To be done:
Transcribe every record below word for word. Leave out the pictures.
──────── Record set ────────
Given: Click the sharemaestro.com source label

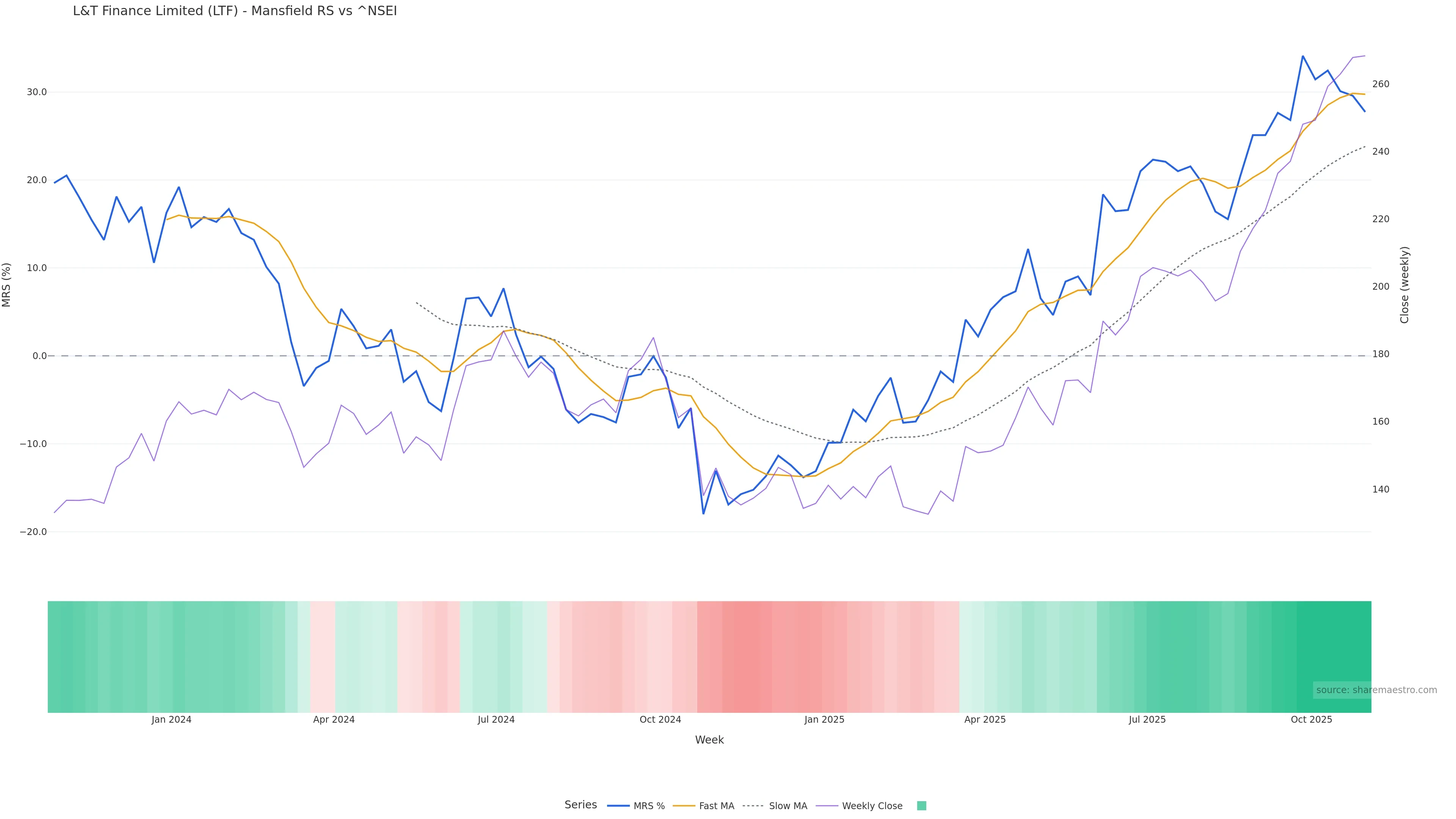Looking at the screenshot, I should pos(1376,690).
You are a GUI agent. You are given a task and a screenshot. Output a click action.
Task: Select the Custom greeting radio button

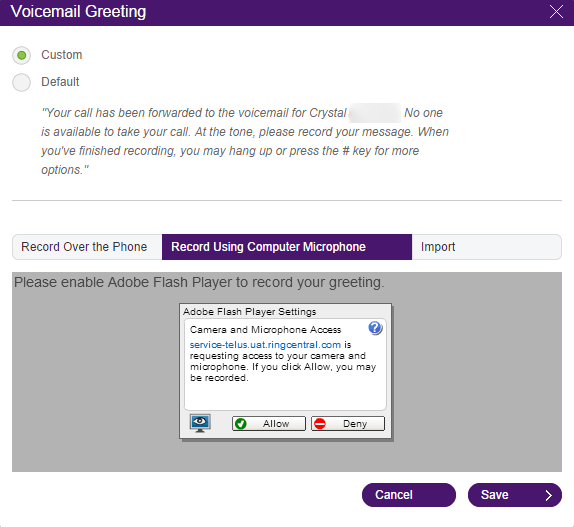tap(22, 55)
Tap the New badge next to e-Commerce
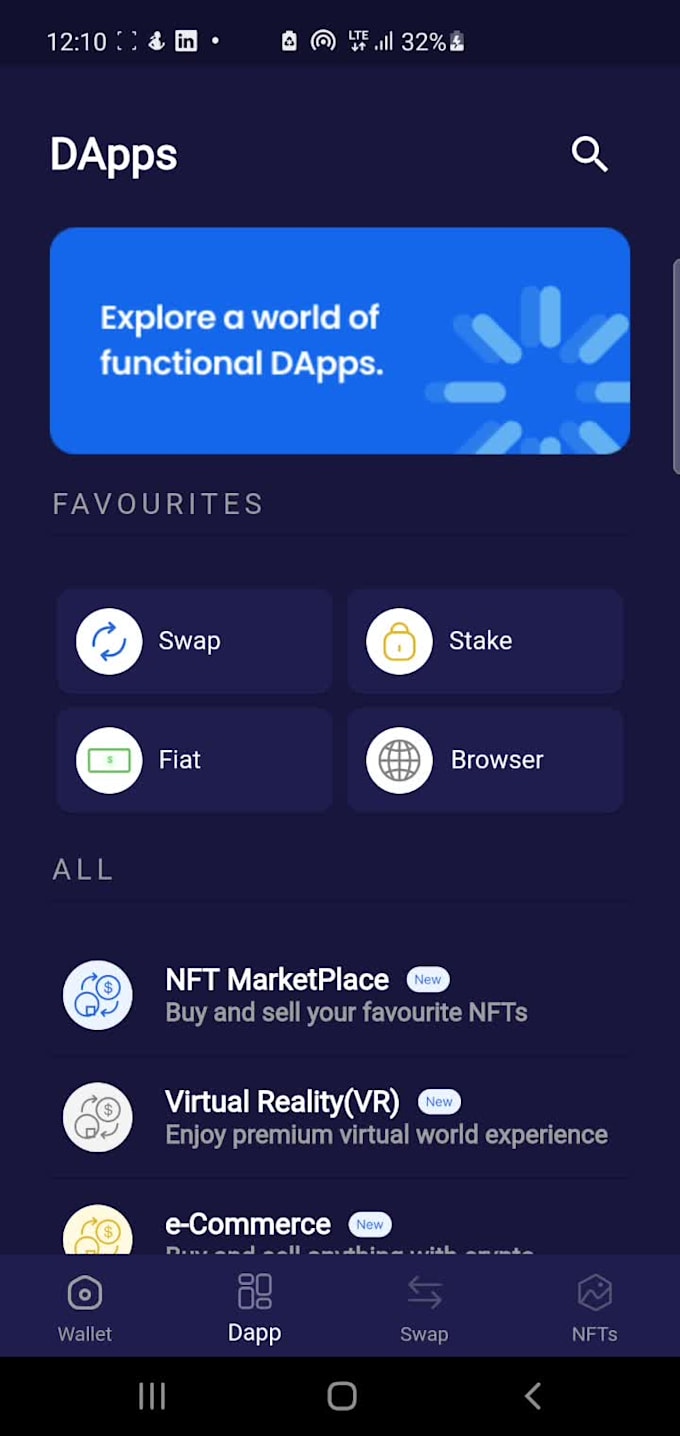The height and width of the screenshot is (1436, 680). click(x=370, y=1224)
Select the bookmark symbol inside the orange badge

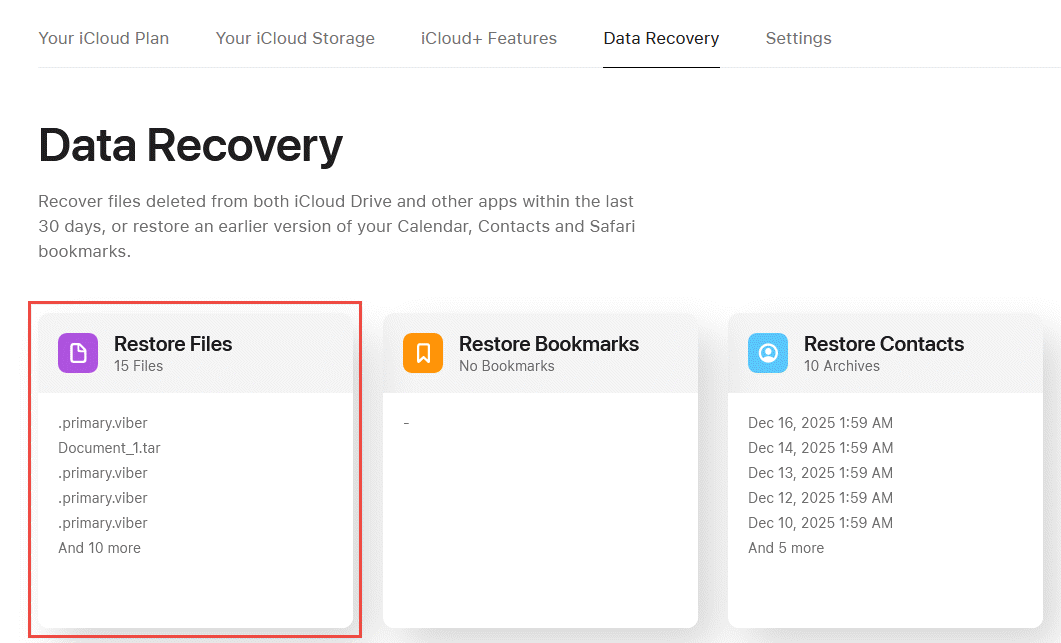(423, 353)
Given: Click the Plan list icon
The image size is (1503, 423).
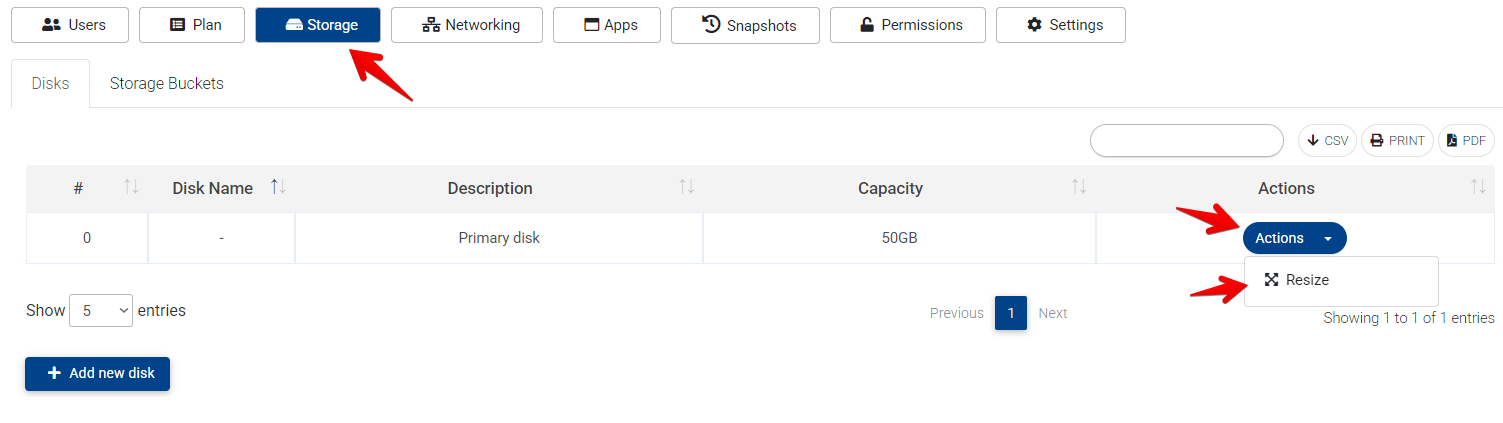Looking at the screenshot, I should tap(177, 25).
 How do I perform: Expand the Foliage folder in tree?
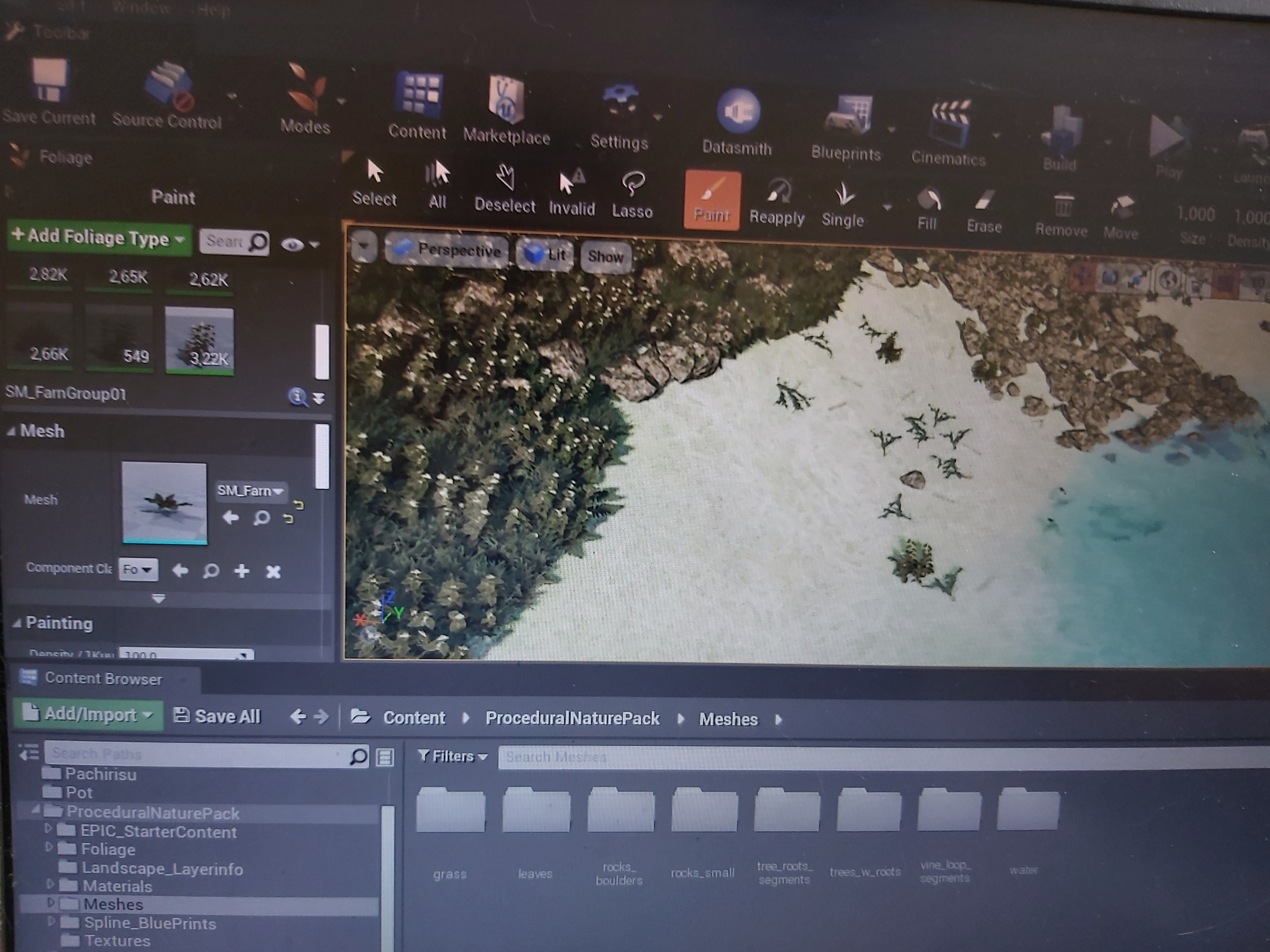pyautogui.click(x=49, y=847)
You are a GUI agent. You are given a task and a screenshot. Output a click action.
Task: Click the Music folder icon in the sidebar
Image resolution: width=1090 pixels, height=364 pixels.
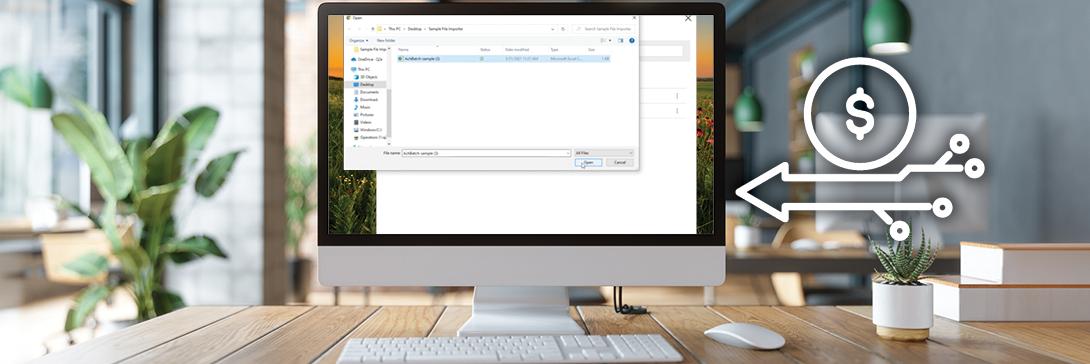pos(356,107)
────────
Task answer:
Given: Click the sharemaestro.com source label

Looking at the screenshot, I should pos(1376,690).
You are a GUI agent. You are given a task and a screenshot. Output a click action.
Task: Select the Custom greeting radio button

tap(22, 55)
Tap the New badge next to e-Commerce
The height and width of the screenshot is (1436, 680). click(x=370, y=1224)
Select the bookmark symbol inside the orange badge

(423, 353)
Given: Click the Plan list icon
The image size is (1503, 423).
Looking at the screenshot, I should tap(177, 25).
 How do I perform: Expand the Foliage folder in tree?
pyautogui.click(x=49, y=847)
You are a GUI agent. You are given a task and a screenshot. Output a click action.
Task: Click the Music folder icon in the sidebar
Image resolution: width=1090 pixels, height=364 pixels.
pos(356,107)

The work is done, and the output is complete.